Провожая меня до двери, Кирилл подал мне пуховик и сказал:
– Саш, тебе, конечно, очень идет короткая стрижка и этот цвет…
– Но?
– Когда волосы отрастут, не стриги их, пожалуйста. И не крась.
– Почему?
– Я соскучился по той девчонке, – признался он.
– Посмотрим, – улыбнулась я и отбыла домой.
Глава 28
Весь следующий день я посвятила разборке гардероба и упаковке багажа в свою небольшую спортивную сумку. Мне предстояло провести в санатории десять дней, два из которых я должна так блистать, чтобы затмить символ чистоты и непорочности – «Лельку». Нужно собрать всю тяжелую артиллерию и разгромить колебания Геныча, не оставить камня на камне. Я ни секунды не сомневалась, что меня ожидает победа в неравной битве. Была уверена в своих силах и в непременном мужском вероломстве. Ну и что, что он отказал мне вчера? Это ничего не значит. На чувстве долга отношения строиться не могут. Да и чувство вины, конечно, примешивается из-за ее болезни. Добрый, блин! Сердобольный.
Перетряся все свои мало-мальски приличные шмотки, я осталась недовольна.

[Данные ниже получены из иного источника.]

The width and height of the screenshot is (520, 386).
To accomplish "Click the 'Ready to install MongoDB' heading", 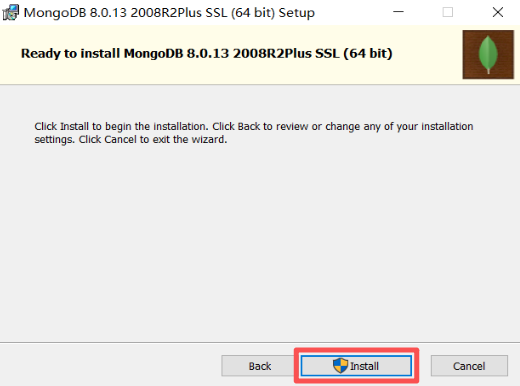I will (207, 54).
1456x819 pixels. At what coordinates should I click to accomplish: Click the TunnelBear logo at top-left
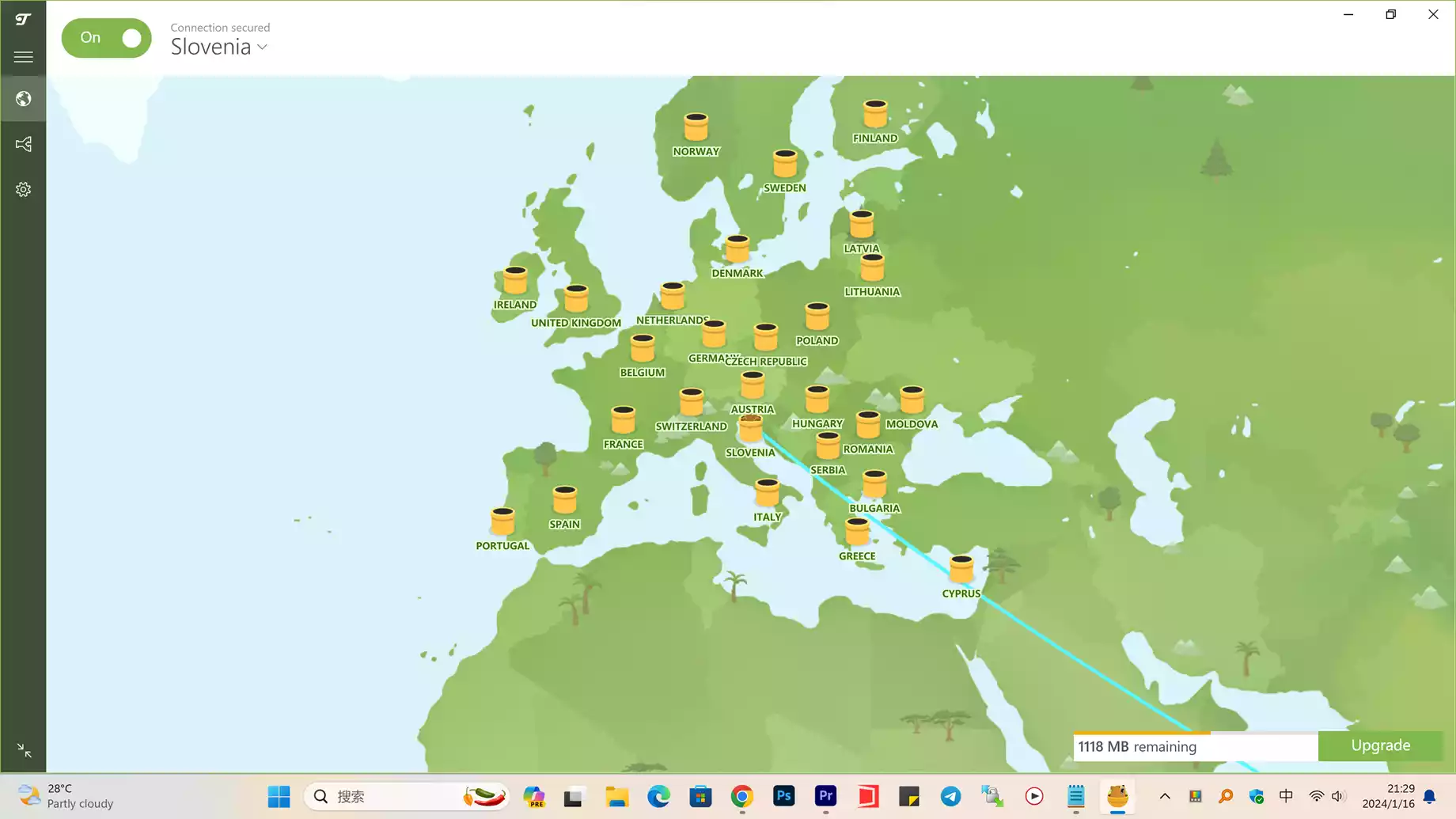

С джинсами и короткими юбками порядок, майки и топики тоже есть, новый классный джемпер в наличии. А вот с халатами беда. Один толстый, махровый, в нем только из бани выходить и кутаться, когда отопление выключают. Никак не подходит для романтических свиданий. К тому же весь в затяжках от кошкиных когтей. А второй слишком простой, ситцевый, выцветший. В нем можно выйти только к мусоропроводу, и то если на лестнице нет соседей. Мне нужен новый короткий халатик, чтобы небрежно прогуливаться в нем по коридору мимо нужной комнаты. И еще купальник для бассейна, симпатичный и в меру открытый. Пусть неискушенный Геныч попробует вырваться из моих коготков!